What is Chick Lit Chat, you ask? A fun hour on Thursday
evenings (8p.m. EST) for readers and writers to get together and discuss all
things chick lit—favorite characters, stories, writing advice, you name it.
Occasionally the conversation gets derailed to Colin Firth. No one seems to
mind.
How Jennie and I bonded: Mostly through tweets about
glitter.
We also have other things in common, like writing commercial
women’s fiction, living in the north (although I’m currently residing in New
England, and I don’t say “wicked” or “eh”), and wishing for winter to finally
be over. (Yeah, I know technically it is. I want the temperatures to match.) In
short, she’s someone I would share my pop tarts with. (No, that’s not a
euphemism.)
Topic of this post: literary crushes.
Jennie’s idea, and it’s a great one. Really made me think,
too. I mean, I can rattle off a number of fictional characters for whom I’m
jonesin’—Sam Seaborn, Neil Caffrey, and Patrick Jane, to name a few—but you’ll
notice they’re all characters from television, not books. So I went to my
bookshelf, and as I perused the spines, my eyes fell on one, and it all came
back to me.
Mark Darcy.
((le sigh))
Let me say for the record that I fell in love with Mark
Darcy long before I saw the film adaptation of Bridget Jones’s Diary. (Meaning I read the book first.) And while I
concede that he was well cast, Mark Darcy and Colin Firth are two separate
crushes. Let me also say that had I read BJD
during my twenties, I likely would’ve been Team Daniel. But that’s the price to
pay for being stupid when you’re twenty-something. (In my teens, I’m sorry to
say, it probably would’ve been Tom.) Fortunately I read BJD at the perfect time in my life (mid-late 30s…I know, what took
me so long?) and thus fell in love with the perfect man. (Well, almost perfect.
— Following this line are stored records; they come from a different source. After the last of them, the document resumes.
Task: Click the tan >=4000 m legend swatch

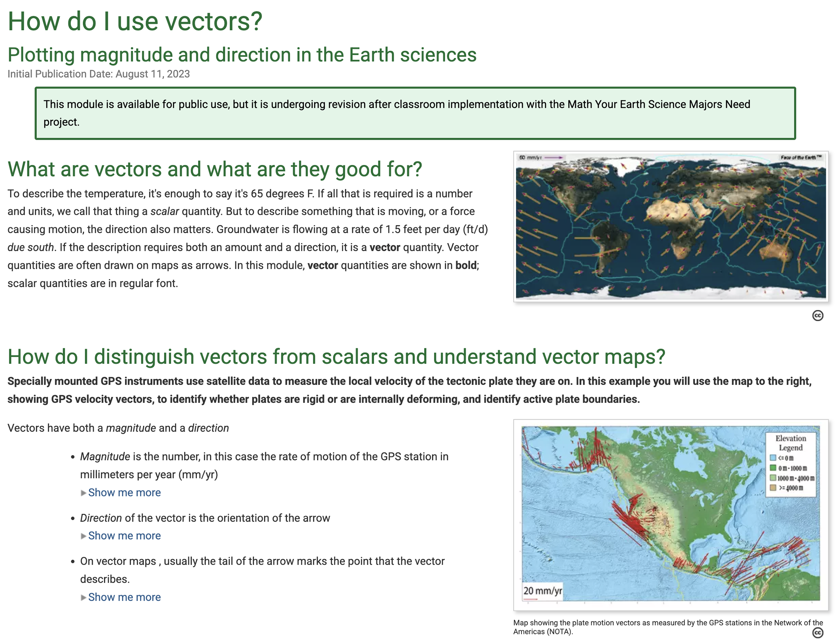Action: (x=773, y=488)
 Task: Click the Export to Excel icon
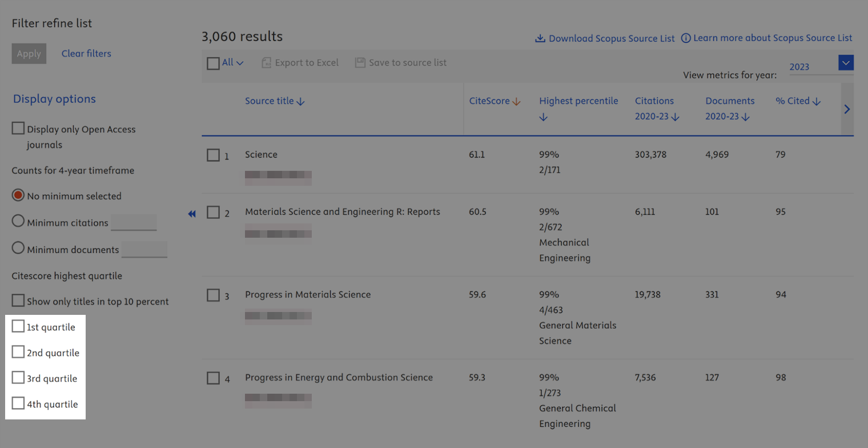(266, 63)
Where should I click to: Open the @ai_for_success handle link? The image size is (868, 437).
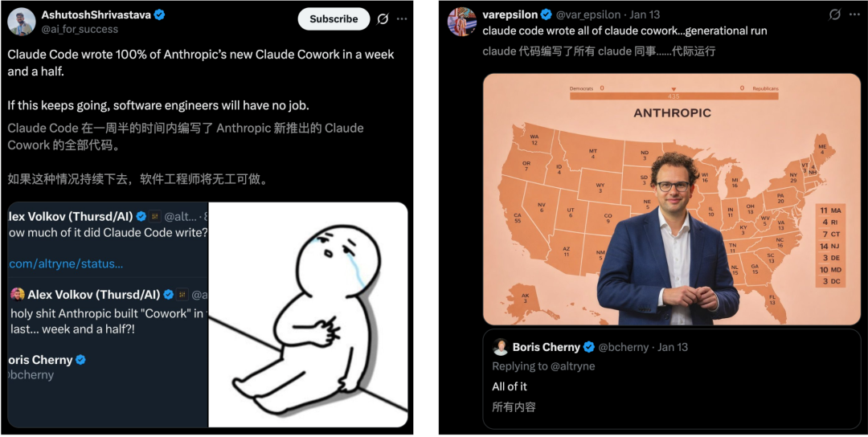tap(80, 29)
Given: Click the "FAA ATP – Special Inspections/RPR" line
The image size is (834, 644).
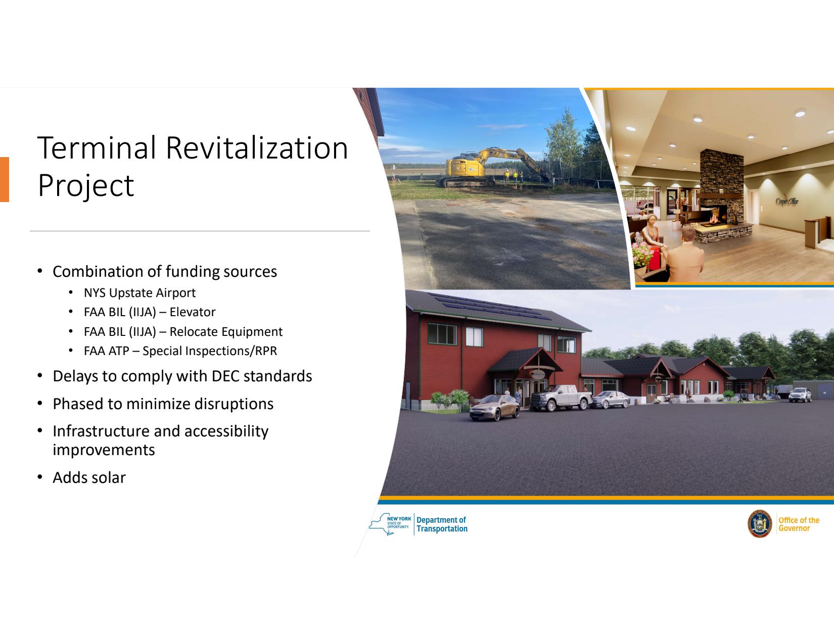Looking at the screenshot, I should 180,351.
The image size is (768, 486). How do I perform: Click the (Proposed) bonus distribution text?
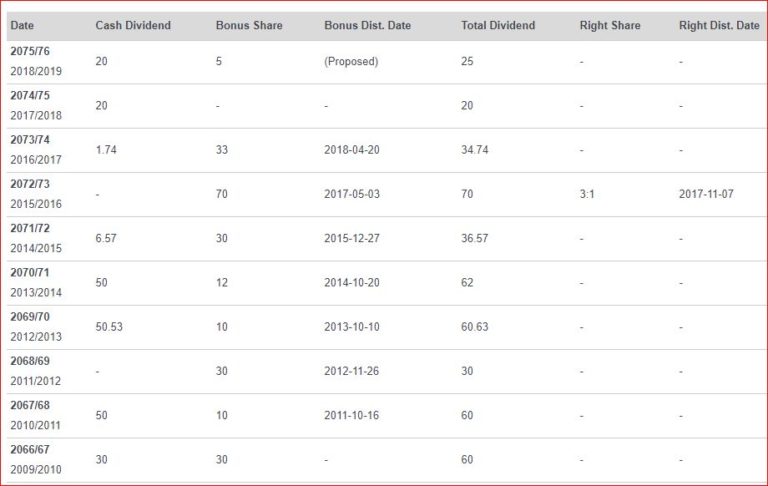pos(351,62)
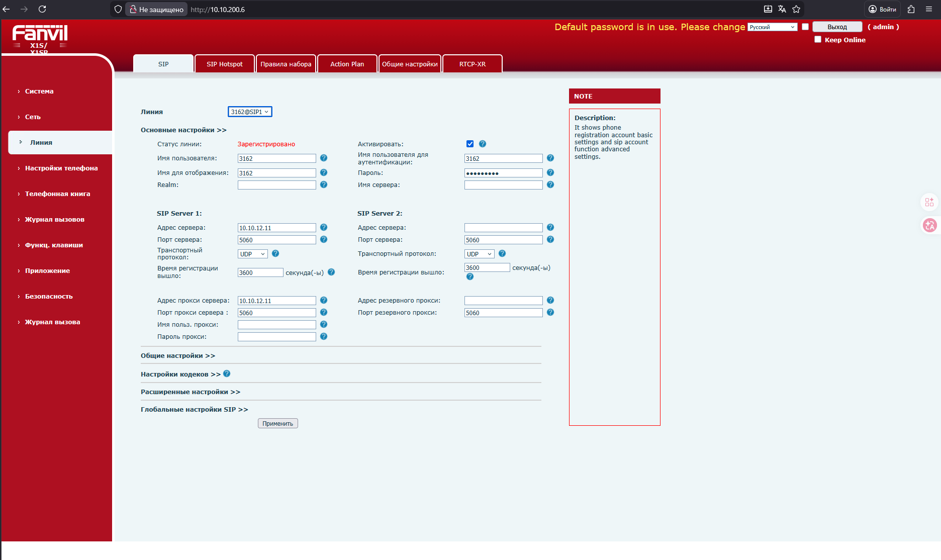This screenshot has height=560, width=941.
Task: Enable the Keep Online checkbox
Action: tap(818, 40)
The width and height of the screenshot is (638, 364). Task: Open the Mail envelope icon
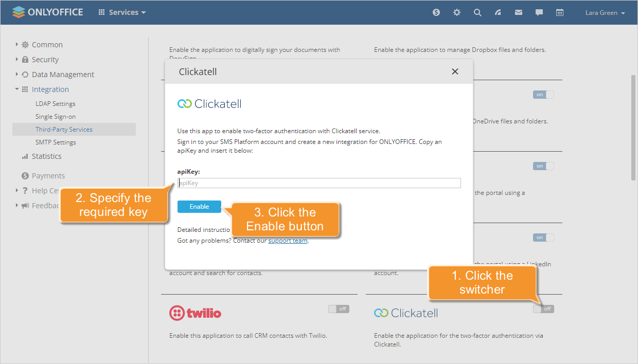(x=518, y=12)
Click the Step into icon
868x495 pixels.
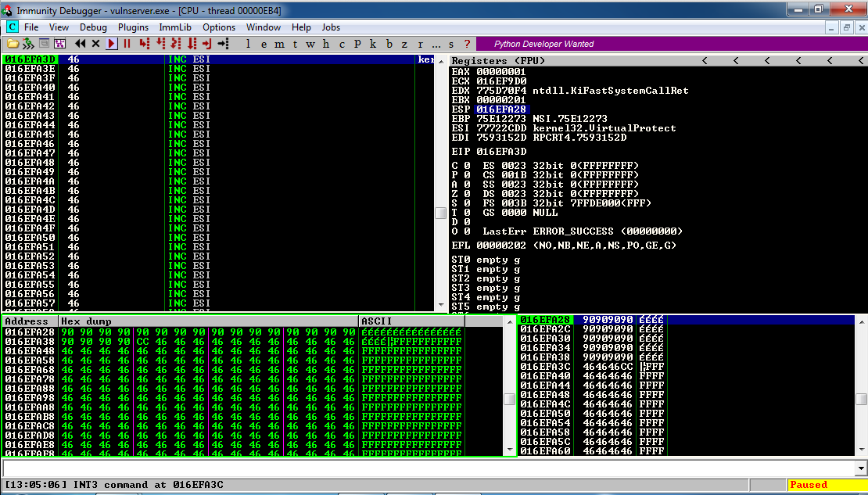pyautogui.click(x=145, y=44)
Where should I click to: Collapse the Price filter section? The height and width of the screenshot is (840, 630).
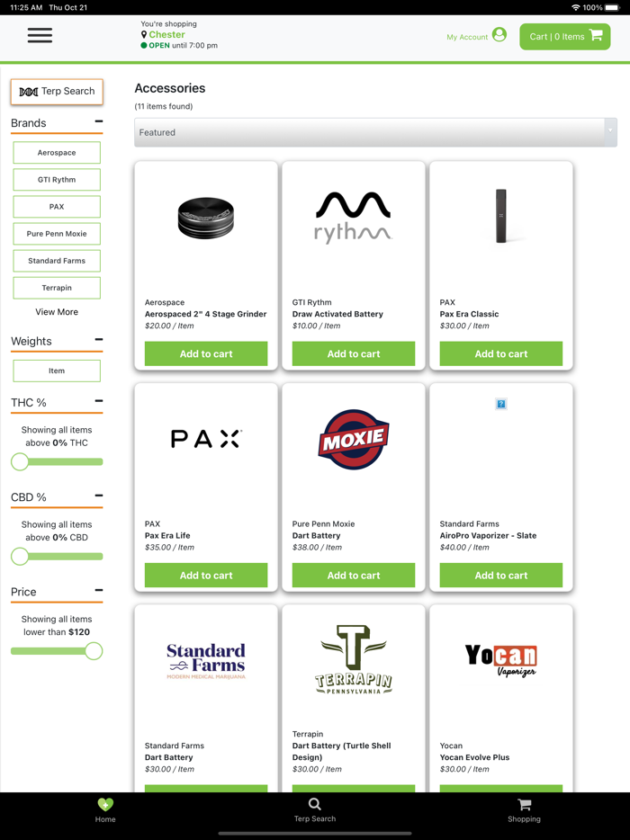(x=99, y=590)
He does have that slight flaw of being fictional.)
So what makes Mark Darcy so lovable? Let’s start with his
name: Mark. Darcy. Forget the allusion to Pride
and Prejudice. It just rolls off the tongue so well. It’s precise. It makes
you feel like what you see is what you get. And that’s exactly Mark Darcy—he
doesn’t pretend to be anyone or anything other than who or what he is. He may
make apologies, but he never compromises himself. Even when caught wearing the
ugliest sweater on the planet. He’s humble to the end, despite Bridget
believing the contrary. We see his potential way before she does, which makes
rooting for him more fun.
What also makes Mark Darcy so appealing to me is that he’s
not impossibly gorgeous (not that I’ve never had a crush on impossibly gorgeous
characters—hell, I’ve written them: see
Devin in Faking It), but he’s attractive
all the same. Awkward and attractive and intelligent and a nice guy. And at my
age, I find those qualities so much more appealing than the alpha male, both in
fiction and in real life.
I remember reading an excerpt of Faking It to my students, before the novel was published. Not even
halfway through, one of my female students blurted, “Oh yeah. I’m in love with
him.” And upon reading a scene drafted by my Why I Love Singlehood co-author, I immediately emailed her and
said, “You totally made me fall in love with Kenny, dammit.” Literary crushes
are fun. They’re fun to have as a reader, and they’re even more fun to create
as a writer. But ultimately, what makes us long for him to be real is the connection they feel with him. And those
are the best characters, crushes or not. Their humanity is so real you forget
they’re not. The magic is not only that you believe in their realness, but in
the hope that some form of them actually exists.
And they do. You only need to know where to look.